**Oefentekst:**
Maar die toeschouwer ziet niet slechts één gebouw. Hij ziet vele series van bouwwerken. Hij ziet ze bovendien niet van maar één kant, maar van alle kanten. Hij wordt om het gebouw geleid. Hij ziet ze in grote aantallen naast elkaar. Hij kan ze vergelijken. Hij ziet gelijkenissen en kleine verschillen. De volgorde waarin de foto’s in een tentoonstellingsruimte of in een boek getoond worden is niet willekeurig. U heeft de platen zo geordend dat typologieën ontstaan: dezelfde basisvormen met variaties in kleine details, zorgvuldig gerangschikt. De toeschouwer wordt gedwongen zich te verdiepen in de details waarin de afgebeelde bouwwerken van elkaar verschillen of overeenkomen. In de inleiding van een tentoonstellingscatalogus plaatst Thierry de Duve de voor het werk van Bernd en Hilla Becher zo typerende reductie van iedere persoonlijke stijl in dienst van het benadrukken van de onpersoonlijke esthetiek van de objecten, die, wanneer de toeschouwer daar eenmaal gevoelig voor is, ontdekkingszin en vreugde over het begrijpen en vergelijken oproept. De toeschouwer die eerder geen specifieke interesse had voor watertorens of mijnschachttorens, kijkt plotseling met heel andere ogen naar die bouwwerken. Bouwwerken die hij eerst niet of nauwelijks bekeek, hoogstens zag, en zeker niet een esthetische waarde toekende. Maar nu wordt hij in de magie van de herhaling en bijna herhaling gezogen. De eerstvolgende watertoren die hij ziet zal hij in zijn hoofd bijna automatisch, op grond van specifieke uiterlijke kenmerken, in een serie proberen te plaatsen zoals hij heeft gezien in de fotoreeksen van de Bechers. En dan is er eigenlijk iets heel wonderbaarlijks geschied: de watertorens hebben een geheel eigen plek verworven in het bewustzijn van de toeschouwer. Die watertoren of fabriekshal wordt gezien als een intrinsiek waardevol object. Het bouwwerk heeft in zijn ervaring van de gebouwde leefomgeving de waarde gekregen van monument. De verandering van objecten, die uit de idee van zuivere functionaliteit ontstonden, in objecten met een sculpturale kwaliteit, verleent aan de eertijds profane industriearchitectuur een artistiek belang, waarvan de bouwers nauwelijks hadden durven dromen. De typologieën van ogenschijnlijk saaie utiliteitsgebouwen, die elk op zich in de optiek van velen weinig opwindend mogen schijnen, hebben bewerkstelligd dat wij die bouwwerken met andere ogen gaan bekijken.

**Getoonde gegevens:**

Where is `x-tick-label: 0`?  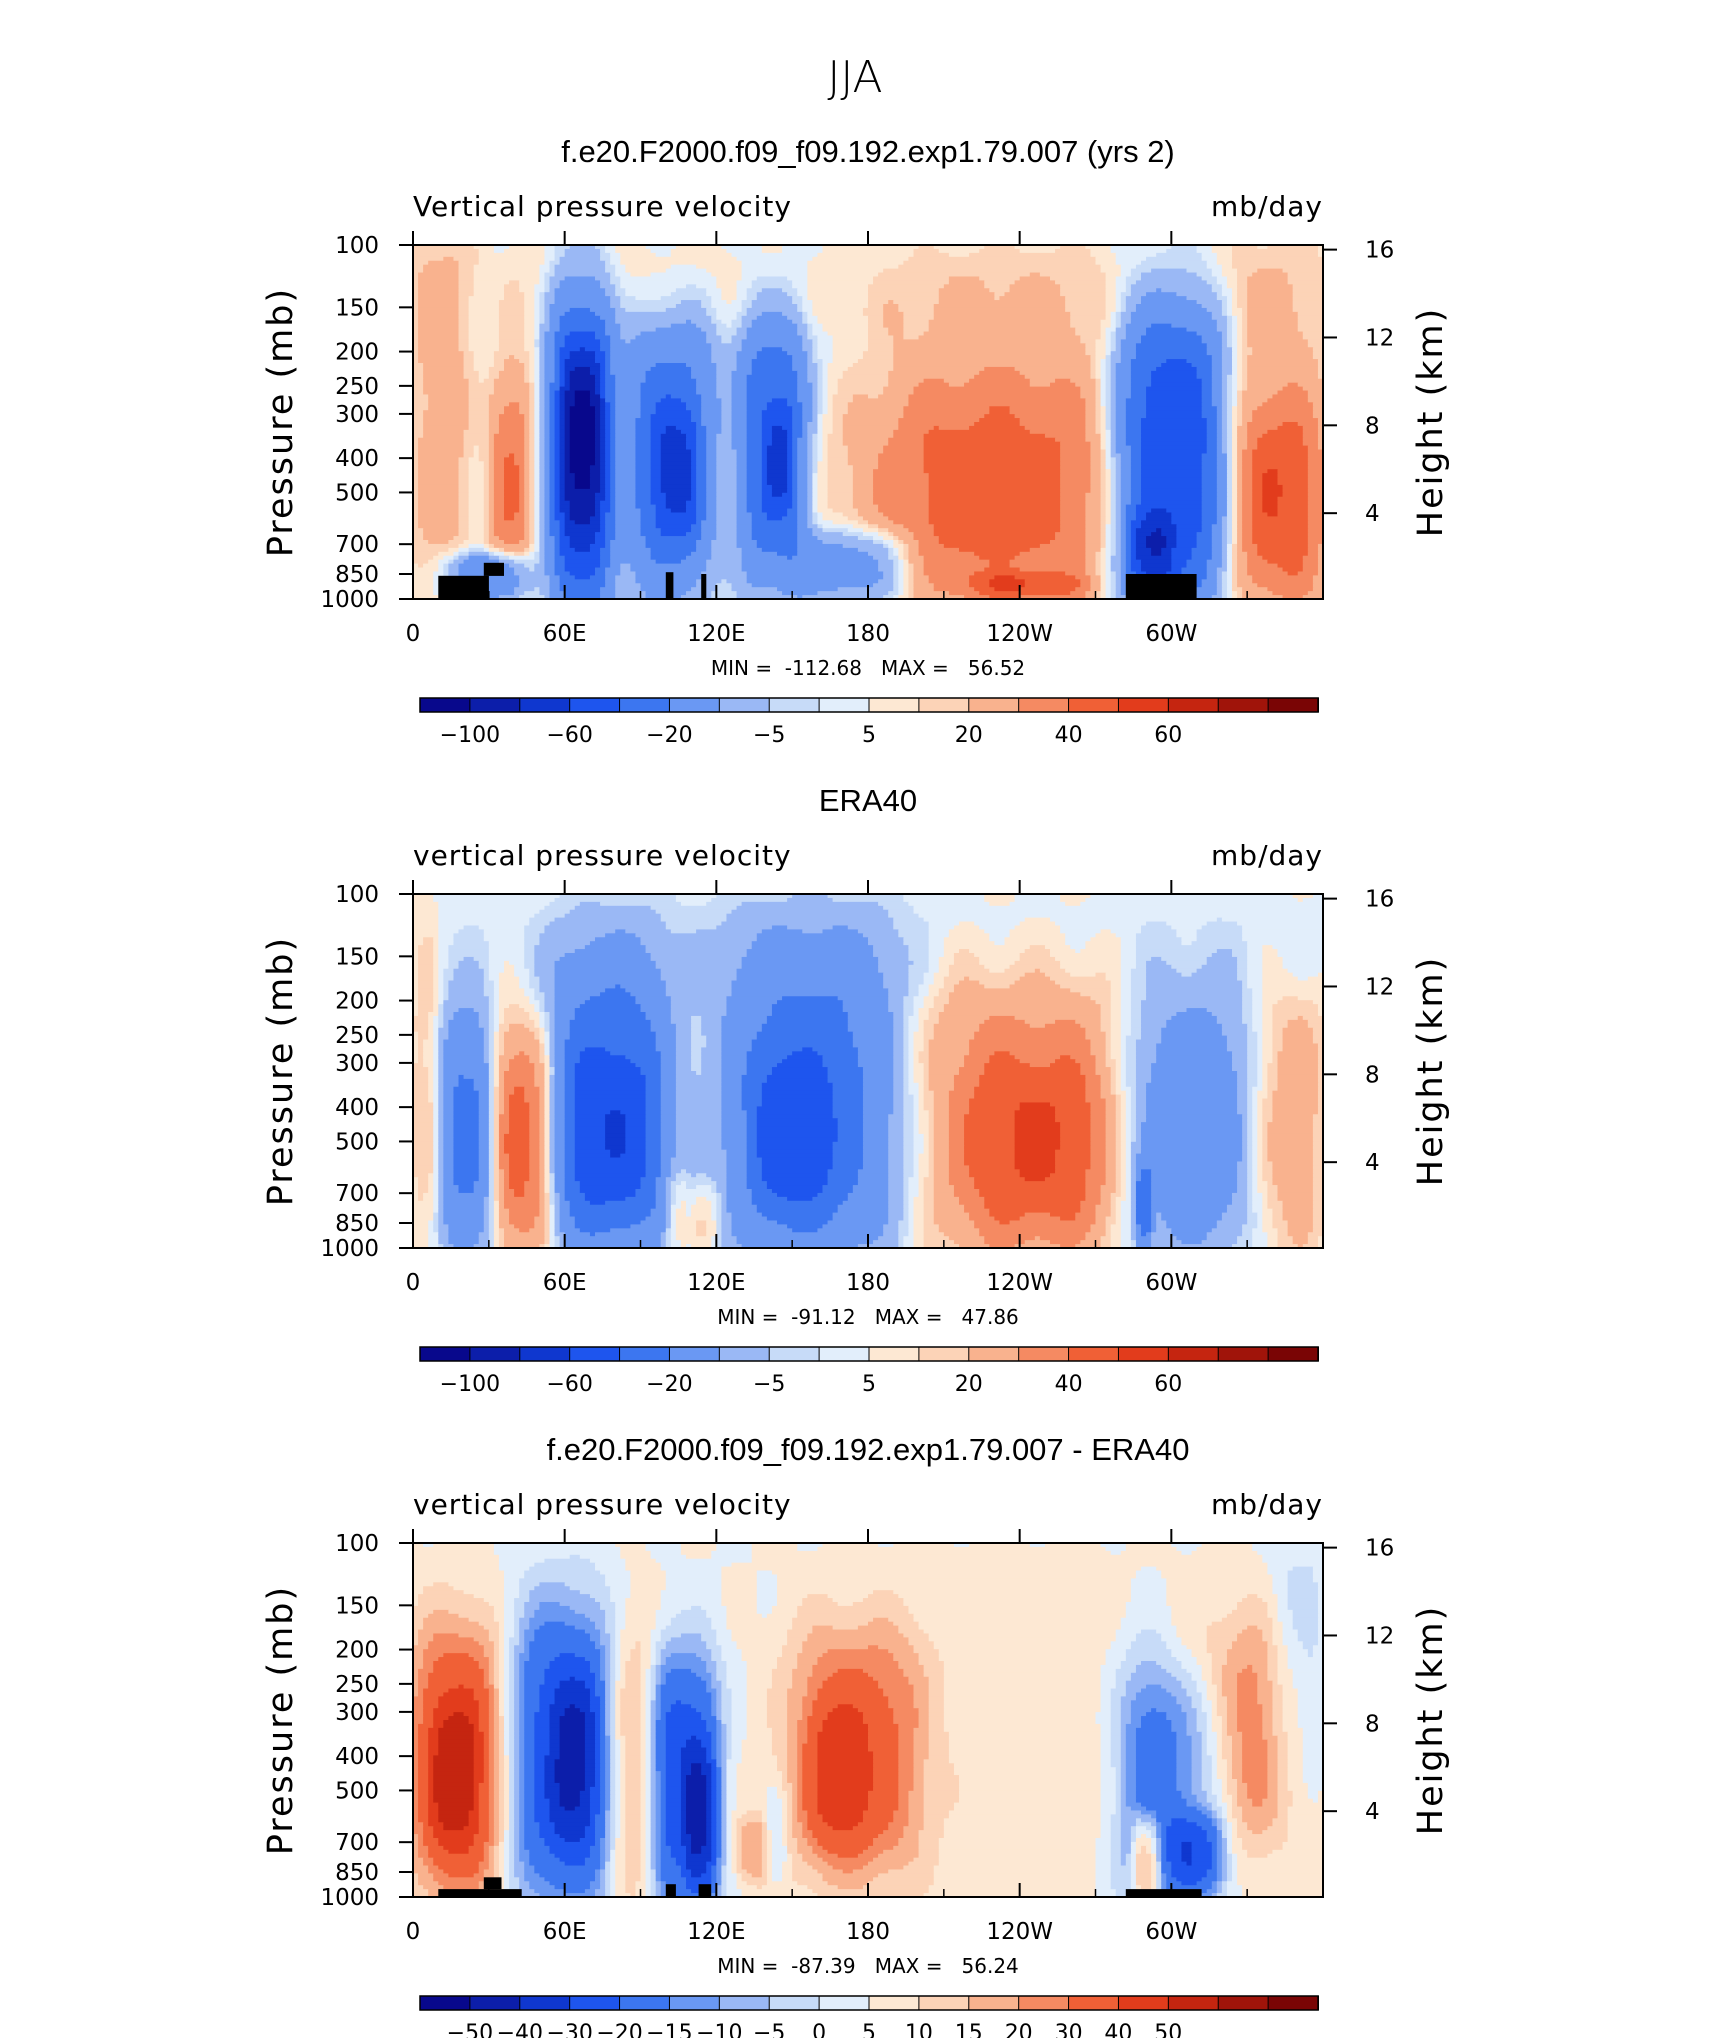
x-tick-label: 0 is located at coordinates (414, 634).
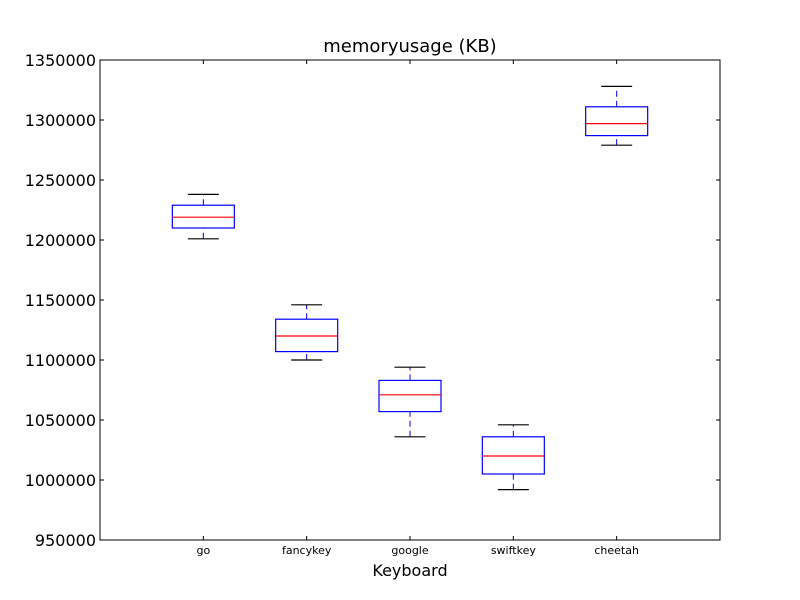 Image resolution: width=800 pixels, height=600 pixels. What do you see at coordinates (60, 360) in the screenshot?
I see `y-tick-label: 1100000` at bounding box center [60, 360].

**Opdrachten en oefeningen:**
1) Kloppen deze uitspraken met de tekst over het werk van Bernd en Hilla Becher? (a) De volgorde van de foto's in een tentoonstellingsruimte of boek is willekeurig. (b) De toeschouwer ziet de bouwwerken van alle kanten. (c) Thierry de Duve schrijft in de inleiding van een tentoonstellingscatalogus over het werk van de Bechers. Antwoord per uitspraak met ja of nee en citeer de doorslaggevende woorden uit de tekst.
2) Schrijf de tekst over het werk van Bernd en Hilla Becher verder, te beginnen na de laatste zin.

**Antwoorden op volgorde:**
1)
(a) Nee: "De volgorde waarin de foto’s in een tentoonstellingsruimte of in een boek getoond worden is niet willekeurig."
(b) Ja: "Hij ziet ze bovendien niet van maar één kant, maar van alle kanten."
(c) Ja: "In de inleiding van een tentoonstellingscatalogus plaatst Thierry de Duve de voor het werk van Bernd en Hilla Becher zo typerende reductie van iedere persoonlijke stijl"

2)
Dit brengt mij weer op het onderwerp van uw werk: de industrie-architectuur en andere utiliteitsgebouwen. Vandaag de dag zijn vele architectuurhistorici en cultuurliefhebbers u dankbaar dat u op zo’n systematische en zorgvuldige wijze zo’n enorme hoeveelheid gebouwen in kaart heeft gebracht. Monumenten van de oude economie worden ze daardoor wel genoemd. Door uw werk is een documentatie aangelegd van vele complexen die intussen al lang zijn afgebroken en alleen nog bestaan door uw foto’s. Maar het is goed te bedenken, dat u deze onderneming – want zo mogen wij het gerust noemen, een zeer langdurige onderneming – begonnen bent zonder het oogmerk dat zulke nutsgebouwen uit de vorige eeuw allemaal zouden moeten worden bewaard. Er was niets romantisch aan. De onderneming wordt eerder gekenmerkt door een koele, wetenschappelijke zienswijze. De waarneming is onpersoonlijk, analytisch en systematisch, en altijd hetzelfde. Dit gigantische project werd begonnen op een moment, eind jaren vijftig van de vorige eeuw, dat architectuurhistorici zich nog niet voor ingenieursbouw durfden te interesseren en industrie-archeologen in hoofdzaak technische processen onderzochten.
Is het afbeelden van de werkelijkheid, zoals de documentaire fotografie doet, ook als kunst te beschouwen? Weliswaar gaat het om gebouwen die zo gefotografeerd zijn zoals u ze aantrof, maar uiteindelijk bent u degenen die het beeld gemaakt heeft. U heeft de werkelijkheid van vóór de camera achter de camera bepaalt. In deze zin is fotografie dus een even kunstzinnig medium als schilder- of beeldhouwkunst en een artistiek standpunt. De fotografie is weliswaar beperkt wat betreft de ingrepen in het beeld, maar wat het afbeelden van structuren en oppervlakte aangaat, is zij tienmaal zo effectief als welk geschilderd of getekend beeld ook (citaat Thomas Ruff). Rudi Fuchs, toendertijd directeur van het Stedelijk van Abbemuseum in Eindhoven, merkte al in 1981 op dat de vraag of dit werk van Hilla en Bernd Becher kunst is, eigenlijk niet zo interessant is. Alleen kunstenaars konden eraan beginnen. Kennelijk konden alleen zij de motivatie vinden om eraan te beginnen, en om het monnikkenwerk door te zetten. Dit langzame en moeizame proces op gang te houden is een vreselijk moeilijke taak. Waarschijnlijk hebben de Bechers hierin alleen kunnen volharden dankzij de artistieke structuur en motivatie van de onderneming. Een motivatie, mevrouw en mijnheer Becher, die gezien uw niet aflatende activiteit, nog immer springlevend is.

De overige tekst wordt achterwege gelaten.